Material for this exercise —
= = = =

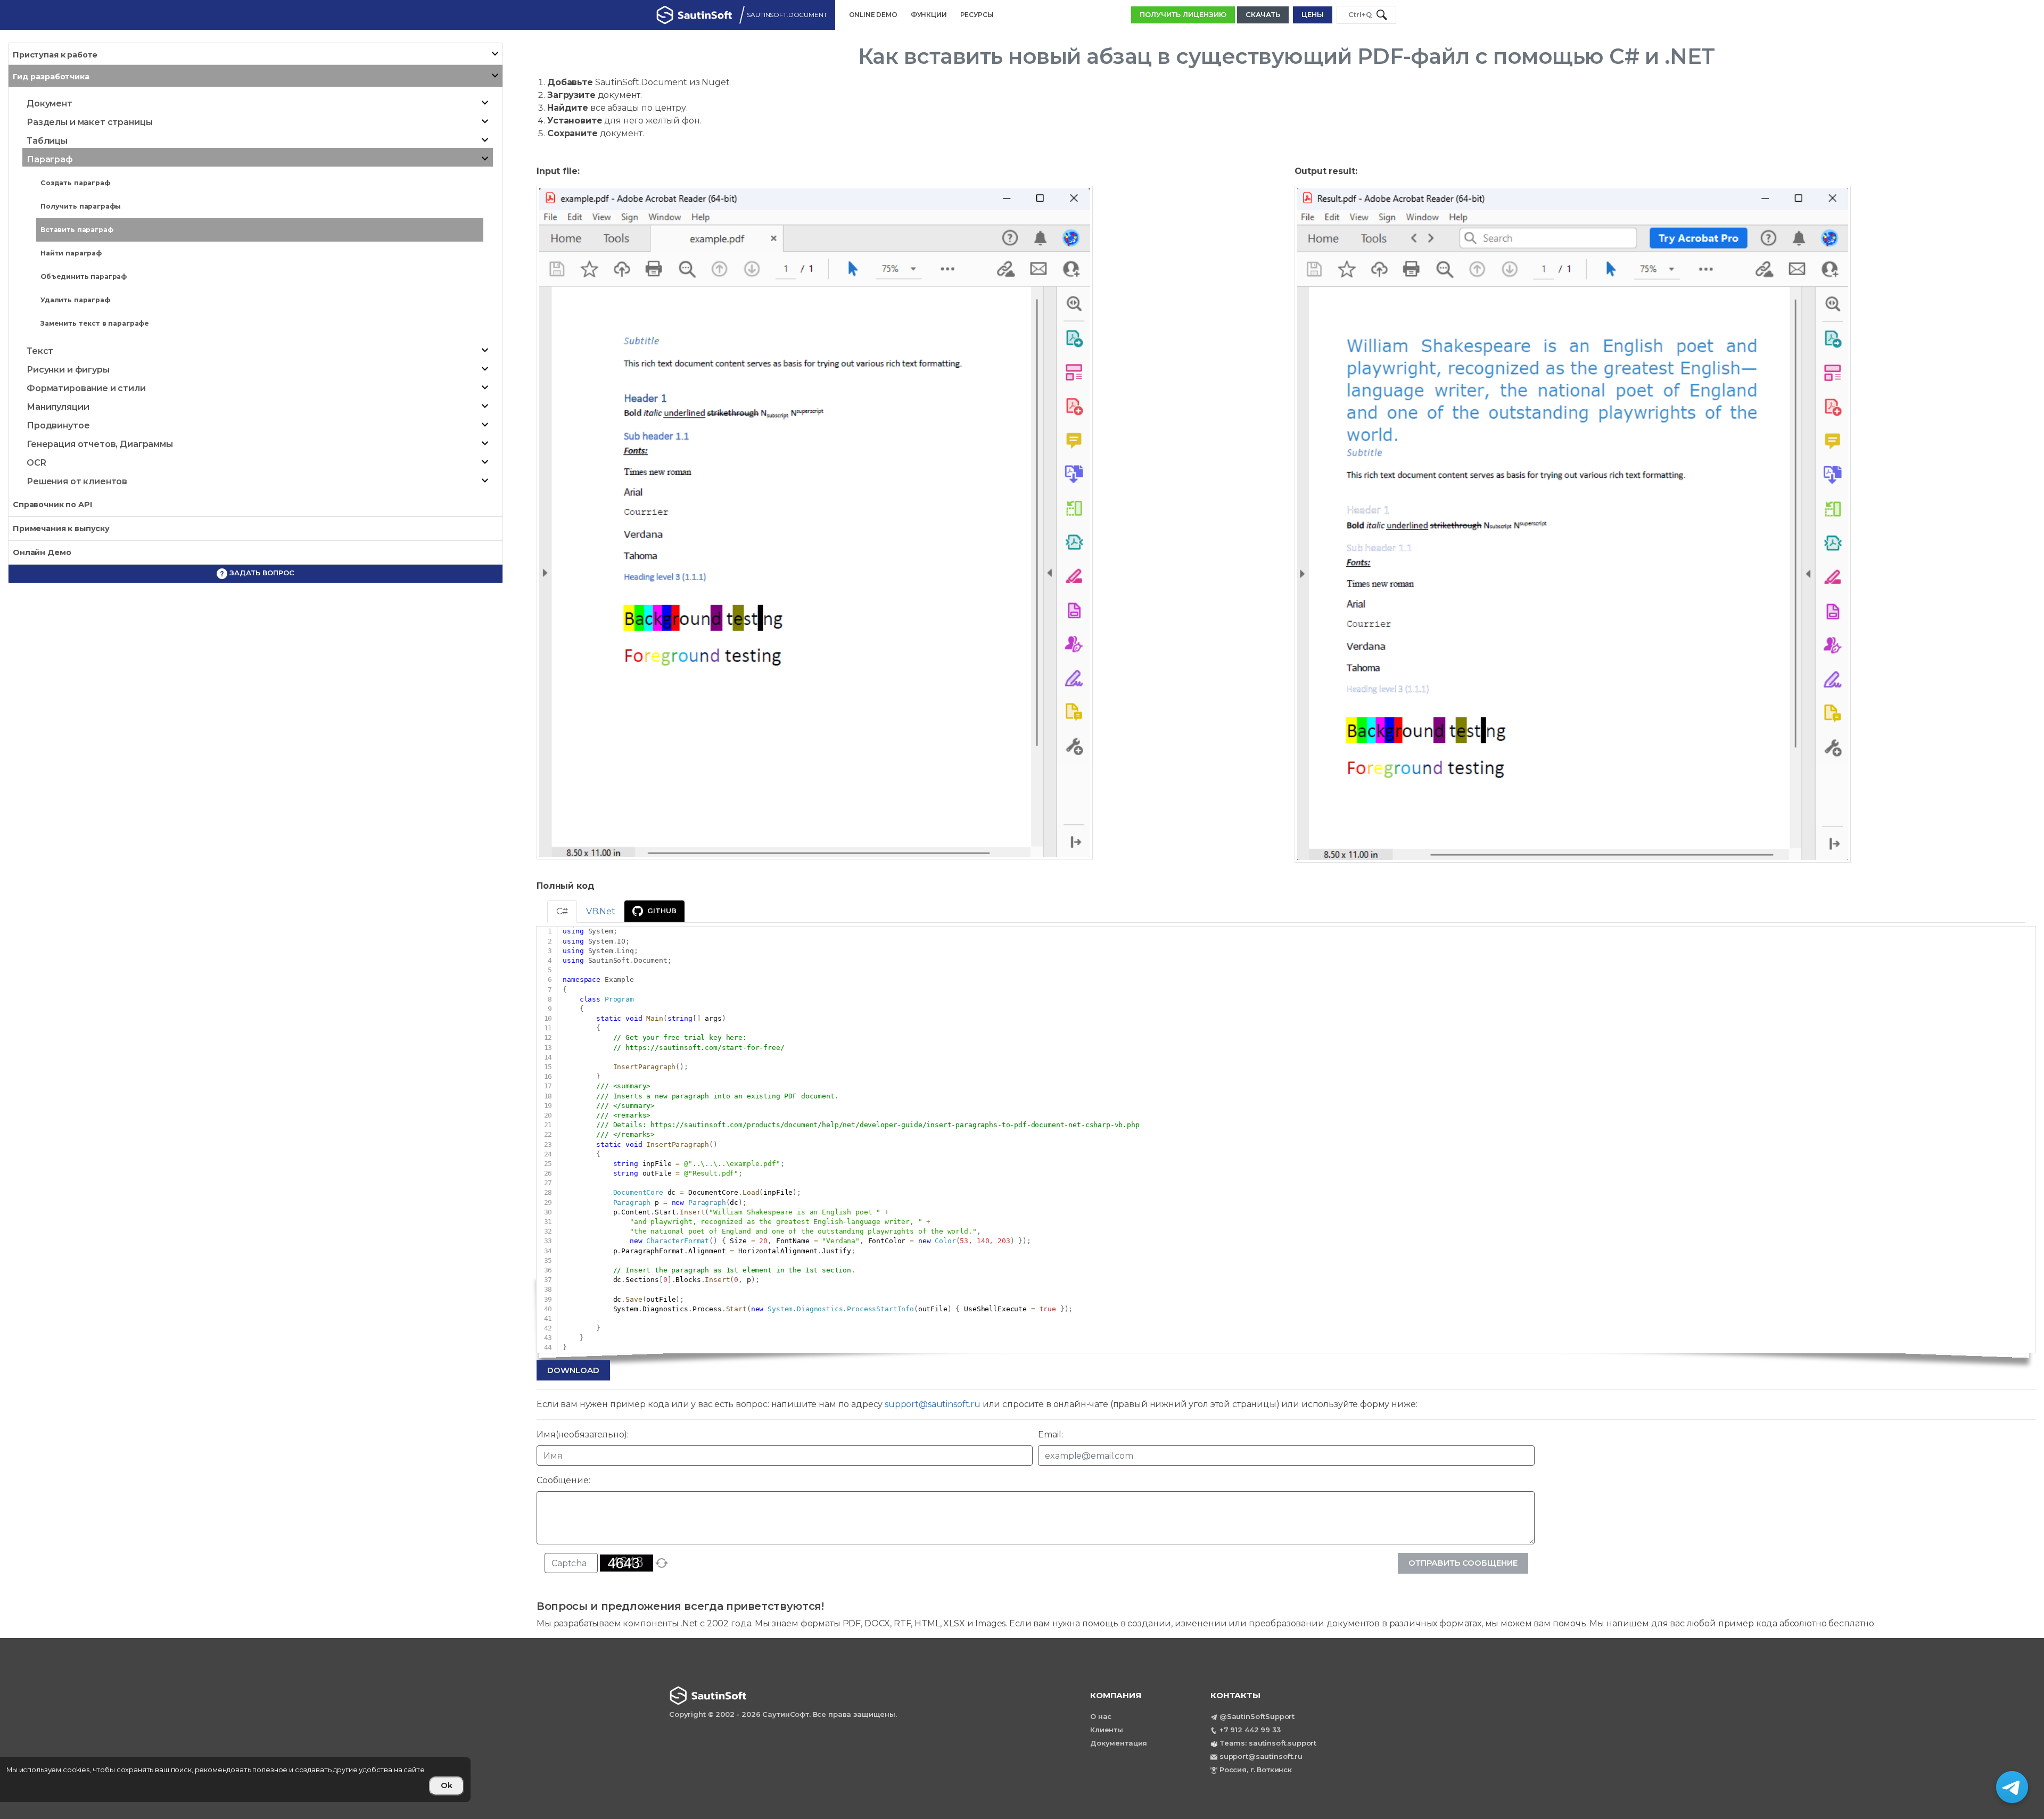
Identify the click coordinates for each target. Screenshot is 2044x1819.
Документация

= = = =

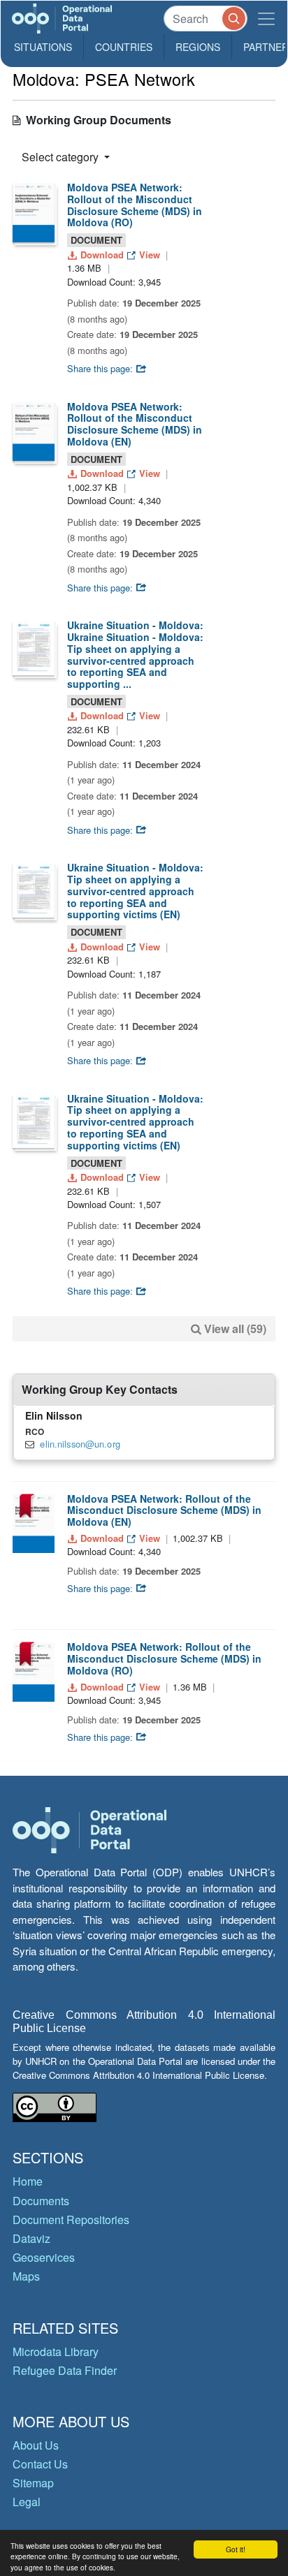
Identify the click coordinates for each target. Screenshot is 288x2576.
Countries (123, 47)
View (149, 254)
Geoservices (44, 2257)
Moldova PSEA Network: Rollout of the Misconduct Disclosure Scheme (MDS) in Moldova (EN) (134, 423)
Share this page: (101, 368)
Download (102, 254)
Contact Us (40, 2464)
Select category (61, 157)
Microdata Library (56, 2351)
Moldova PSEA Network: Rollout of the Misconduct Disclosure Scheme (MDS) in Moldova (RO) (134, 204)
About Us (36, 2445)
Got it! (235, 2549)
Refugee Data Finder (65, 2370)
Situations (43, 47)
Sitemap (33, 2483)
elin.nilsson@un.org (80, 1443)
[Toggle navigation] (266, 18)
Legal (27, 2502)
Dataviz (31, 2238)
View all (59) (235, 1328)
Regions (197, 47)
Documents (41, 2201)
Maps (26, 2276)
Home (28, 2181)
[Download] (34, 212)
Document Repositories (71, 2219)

= = = =

An exact copy of the lines above between the line holding "Select category (61, 157)" and the line holding "Document Repositories (71, 2219)", inclusive, is the whole answer.

Select category (61, 157)
Microdata Library (56, 2351)
Moldova PSEA Network: Rollout of the Misconduct Disclosure Scheme (MDS) in Moldova (RO) (134, 204)
About Us (36, 2445)
Got it! (235, 2549)
Refugee Data Finder (65, 2370)
Situations (43, 47)
Sitemap (33, 2483)
elin.nilsson@un.org (80, 1443)
[Toggle navigation] (266, 18)
Legal (27, 2502)
Dataviz (31, 2238)
View all (59) (235, 1328)
Regions (197, 47)
Documents (41, 2201)
Maps (26, 2276)
Home (28, 2181)
[Download] (34, 212)
Document Repositories (71, 2219)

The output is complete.